Comparing LLCs Against Other Entities

Before you decide on starting an LLC – is there another business entity that better serves your needs? Know the differences before you make that final decision. Different business entities have different reporting, accounting and maintenance requirements, as well as tax reporting procedures and other benefits.

What’s the Difference Between a Sole Proprietorship and an LLC?

A sole proprietorship is a business entity that has no legal separation from its owner. All of its debts are that of its owner. Reminiscent to its name, it truly is a “sole” business with no partners or stakeholders of any kind. Accounting procedures are simple, as all income taxes are paid as a combination of the business’ assets and the business owner’s assets.

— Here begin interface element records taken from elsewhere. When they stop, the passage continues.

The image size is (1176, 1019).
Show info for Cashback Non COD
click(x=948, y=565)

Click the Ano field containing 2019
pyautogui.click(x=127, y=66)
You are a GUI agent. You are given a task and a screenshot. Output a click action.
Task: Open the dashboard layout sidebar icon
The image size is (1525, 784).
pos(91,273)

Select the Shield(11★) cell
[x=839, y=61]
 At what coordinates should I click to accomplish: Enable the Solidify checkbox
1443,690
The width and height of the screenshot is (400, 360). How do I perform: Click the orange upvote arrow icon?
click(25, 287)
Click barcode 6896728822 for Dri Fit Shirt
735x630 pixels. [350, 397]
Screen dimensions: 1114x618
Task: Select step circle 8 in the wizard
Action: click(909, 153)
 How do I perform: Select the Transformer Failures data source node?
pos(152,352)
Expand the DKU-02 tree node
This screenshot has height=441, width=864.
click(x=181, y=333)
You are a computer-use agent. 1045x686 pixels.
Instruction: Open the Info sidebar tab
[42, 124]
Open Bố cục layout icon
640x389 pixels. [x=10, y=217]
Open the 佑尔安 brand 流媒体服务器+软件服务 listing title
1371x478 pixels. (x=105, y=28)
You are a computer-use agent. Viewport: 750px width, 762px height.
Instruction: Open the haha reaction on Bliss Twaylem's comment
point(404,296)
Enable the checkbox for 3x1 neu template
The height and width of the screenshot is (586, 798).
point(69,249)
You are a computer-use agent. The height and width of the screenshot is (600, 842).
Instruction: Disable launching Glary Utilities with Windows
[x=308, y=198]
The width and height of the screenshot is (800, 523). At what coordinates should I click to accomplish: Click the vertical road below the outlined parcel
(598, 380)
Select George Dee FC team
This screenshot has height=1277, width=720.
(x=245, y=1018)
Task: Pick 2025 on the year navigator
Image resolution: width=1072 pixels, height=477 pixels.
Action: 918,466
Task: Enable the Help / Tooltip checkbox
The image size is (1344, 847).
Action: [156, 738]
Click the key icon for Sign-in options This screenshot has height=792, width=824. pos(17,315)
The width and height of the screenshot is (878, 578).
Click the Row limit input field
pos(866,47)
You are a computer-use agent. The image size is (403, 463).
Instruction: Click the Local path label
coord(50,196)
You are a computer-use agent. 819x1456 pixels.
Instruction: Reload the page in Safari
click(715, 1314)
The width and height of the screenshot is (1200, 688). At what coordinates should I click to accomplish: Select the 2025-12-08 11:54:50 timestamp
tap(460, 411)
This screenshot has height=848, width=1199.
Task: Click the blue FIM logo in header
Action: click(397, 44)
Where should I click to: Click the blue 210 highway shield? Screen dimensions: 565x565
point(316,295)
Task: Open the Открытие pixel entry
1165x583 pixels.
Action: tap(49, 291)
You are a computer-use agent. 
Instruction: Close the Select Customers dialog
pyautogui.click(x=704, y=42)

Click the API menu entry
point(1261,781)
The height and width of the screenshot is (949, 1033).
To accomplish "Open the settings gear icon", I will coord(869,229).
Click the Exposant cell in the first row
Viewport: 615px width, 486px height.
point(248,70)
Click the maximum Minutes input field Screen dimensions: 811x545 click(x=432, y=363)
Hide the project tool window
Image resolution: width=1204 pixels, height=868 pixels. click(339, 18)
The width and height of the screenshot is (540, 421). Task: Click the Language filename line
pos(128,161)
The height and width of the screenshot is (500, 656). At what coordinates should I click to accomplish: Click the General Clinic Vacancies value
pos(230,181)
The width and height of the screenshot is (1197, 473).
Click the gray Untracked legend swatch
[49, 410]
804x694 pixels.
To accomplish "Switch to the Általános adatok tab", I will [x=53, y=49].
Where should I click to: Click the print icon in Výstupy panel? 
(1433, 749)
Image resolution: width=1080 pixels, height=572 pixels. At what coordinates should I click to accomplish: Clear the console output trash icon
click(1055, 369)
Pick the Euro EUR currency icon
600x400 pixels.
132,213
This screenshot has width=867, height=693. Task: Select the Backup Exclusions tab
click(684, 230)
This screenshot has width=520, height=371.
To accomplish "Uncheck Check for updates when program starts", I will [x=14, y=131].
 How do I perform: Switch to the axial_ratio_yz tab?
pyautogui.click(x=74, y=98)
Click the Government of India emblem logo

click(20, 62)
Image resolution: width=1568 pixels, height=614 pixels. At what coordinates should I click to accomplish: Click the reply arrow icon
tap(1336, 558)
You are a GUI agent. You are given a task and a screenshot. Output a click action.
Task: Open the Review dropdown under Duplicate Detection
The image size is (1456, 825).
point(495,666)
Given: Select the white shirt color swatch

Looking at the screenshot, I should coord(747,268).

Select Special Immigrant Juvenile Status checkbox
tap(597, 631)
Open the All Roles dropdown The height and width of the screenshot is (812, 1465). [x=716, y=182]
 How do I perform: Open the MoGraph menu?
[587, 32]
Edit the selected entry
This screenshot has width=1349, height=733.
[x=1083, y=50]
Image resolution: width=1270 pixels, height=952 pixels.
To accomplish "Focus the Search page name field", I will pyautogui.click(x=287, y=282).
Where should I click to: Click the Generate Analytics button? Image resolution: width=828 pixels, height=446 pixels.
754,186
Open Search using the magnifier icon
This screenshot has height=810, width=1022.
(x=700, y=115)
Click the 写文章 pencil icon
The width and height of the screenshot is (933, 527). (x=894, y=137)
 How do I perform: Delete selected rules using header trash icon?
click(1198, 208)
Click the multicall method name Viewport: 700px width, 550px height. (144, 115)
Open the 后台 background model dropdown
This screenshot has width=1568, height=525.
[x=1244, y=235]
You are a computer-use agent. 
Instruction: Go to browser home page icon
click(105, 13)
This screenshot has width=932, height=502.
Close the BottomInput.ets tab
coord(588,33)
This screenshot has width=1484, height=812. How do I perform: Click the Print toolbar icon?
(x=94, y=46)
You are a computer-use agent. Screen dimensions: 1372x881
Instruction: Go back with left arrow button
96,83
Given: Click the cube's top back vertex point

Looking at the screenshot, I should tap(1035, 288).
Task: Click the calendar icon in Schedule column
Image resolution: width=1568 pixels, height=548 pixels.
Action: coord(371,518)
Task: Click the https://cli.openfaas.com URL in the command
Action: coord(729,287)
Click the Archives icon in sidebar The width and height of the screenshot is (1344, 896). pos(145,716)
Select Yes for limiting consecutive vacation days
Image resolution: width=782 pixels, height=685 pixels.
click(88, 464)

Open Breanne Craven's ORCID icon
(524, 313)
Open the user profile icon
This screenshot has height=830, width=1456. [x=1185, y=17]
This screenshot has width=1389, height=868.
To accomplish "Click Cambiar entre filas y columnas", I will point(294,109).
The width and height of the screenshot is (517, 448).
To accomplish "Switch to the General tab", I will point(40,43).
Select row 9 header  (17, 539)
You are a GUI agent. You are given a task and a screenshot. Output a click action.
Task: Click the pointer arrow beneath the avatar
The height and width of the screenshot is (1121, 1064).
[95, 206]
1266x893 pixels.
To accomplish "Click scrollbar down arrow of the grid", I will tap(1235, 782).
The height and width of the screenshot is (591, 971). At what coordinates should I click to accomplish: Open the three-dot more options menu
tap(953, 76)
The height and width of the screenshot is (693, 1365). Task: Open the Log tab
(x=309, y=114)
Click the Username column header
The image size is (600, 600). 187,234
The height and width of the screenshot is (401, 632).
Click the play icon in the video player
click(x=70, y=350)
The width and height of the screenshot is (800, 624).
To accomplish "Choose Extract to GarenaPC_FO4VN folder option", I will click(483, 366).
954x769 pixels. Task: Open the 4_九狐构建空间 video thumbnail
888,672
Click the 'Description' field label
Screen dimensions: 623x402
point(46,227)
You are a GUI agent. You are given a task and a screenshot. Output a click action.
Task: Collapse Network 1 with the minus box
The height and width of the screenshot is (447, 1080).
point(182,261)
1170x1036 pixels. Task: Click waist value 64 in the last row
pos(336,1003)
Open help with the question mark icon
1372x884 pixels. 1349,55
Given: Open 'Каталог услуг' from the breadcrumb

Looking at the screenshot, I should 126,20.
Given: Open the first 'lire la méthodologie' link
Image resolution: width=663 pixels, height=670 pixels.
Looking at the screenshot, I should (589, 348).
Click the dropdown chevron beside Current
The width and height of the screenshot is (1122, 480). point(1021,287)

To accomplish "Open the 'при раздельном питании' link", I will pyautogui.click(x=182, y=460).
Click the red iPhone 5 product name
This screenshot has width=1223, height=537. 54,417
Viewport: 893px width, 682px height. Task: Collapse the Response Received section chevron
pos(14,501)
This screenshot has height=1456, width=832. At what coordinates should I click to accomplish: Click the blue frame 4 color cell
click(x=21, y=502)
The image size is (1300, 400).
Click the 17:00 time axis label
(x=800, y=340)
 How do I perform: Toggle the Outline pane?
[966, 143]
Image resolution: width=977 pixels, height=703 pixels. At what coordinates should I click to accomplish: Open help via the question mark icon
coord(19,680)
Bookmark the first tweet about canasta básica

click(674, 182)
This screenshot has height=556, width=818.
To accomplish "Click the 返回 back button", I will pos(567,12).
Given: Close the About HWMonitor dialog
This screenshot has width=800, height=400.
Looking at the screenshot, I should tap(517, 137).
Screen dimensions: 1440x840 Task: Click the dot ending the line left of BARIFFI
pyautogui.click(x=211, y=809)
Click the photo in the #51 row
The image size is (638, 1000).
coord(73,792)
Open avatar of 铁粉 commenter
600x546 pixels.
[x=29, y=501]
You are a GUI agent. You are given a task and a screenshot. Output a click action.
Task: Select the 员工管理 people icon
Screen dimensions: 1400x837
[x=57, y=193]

A major benefit and top consideration most people have for starting their own LLC is the level of protection it provides, shielding their personal assets and property from many actions taken by the company. For example, if your LLC borrows money from the bank, then the LLC directly is responsible for the loan – not you, the owner. Say that the loan borrowed by the LLC defaults: the bank would have to go after the LLC’s assets or property…not yours! This is how an LLC differs from a sole proprietor: sole proprietors and their businesses are considered one in the same; therefore, all liabilities of the sole proprietor’s business are that of the sole proprietor themselves. Creditors have the ability to go after each company owner’s assets and property (their individual bank accounts, houses, and other properties) to make up for a loss. In short, an LLC is a major step you can take to minimize your personal risk. It will shield you, the business owner, from most business debts, liabilities and lawsuits.

What’s the Difference Between a Corporation and an LLC?

A corporation is a business entity that is owned by its shareholders combined. Much like LLCs, they are limited liability organizations that are considered separate entities in terms of legal and accounting issues. Corporations must share profits with their shareholders. As a part of their annual standing, corporations undergo rigorous record-keeping procedures that involve regularly recorded meeting minutes. Corporations typically identify themselves with the suffix “Ltd.” (private company limited by shares, where shares may not be offered to the public) “Inc.” (incorporation) or “PLC” (public limited company, permitted to offer shares to the public). In most situations, the abbreviation “Co.” may exclusively be used by corporations. Corporations are double-taxed on both a corporate and individual level. There are two kinds of corporations, “C” (no membership restrictions) and “S” (membership restricted to a maximum of 100 shareholders), both having separate taxation methods.

Both entities are similar in the sense that they provide liability protection, and involve regular maintenance. However, an LLC is easy to register and maintain for the individual person, albeit, may be slightly costlier to form than a corporation: an LLCs salaries and profits are subject to self-employment taxes (approximately 15.3%) where as a corporation is only subject to salary taxes. Corporations tend to enjoy better tax advantages and fringe benefit plans than LLCs, as they do not have to report medical and dental benefits, group insurance and related benefits as taxable income, where as an LLC does.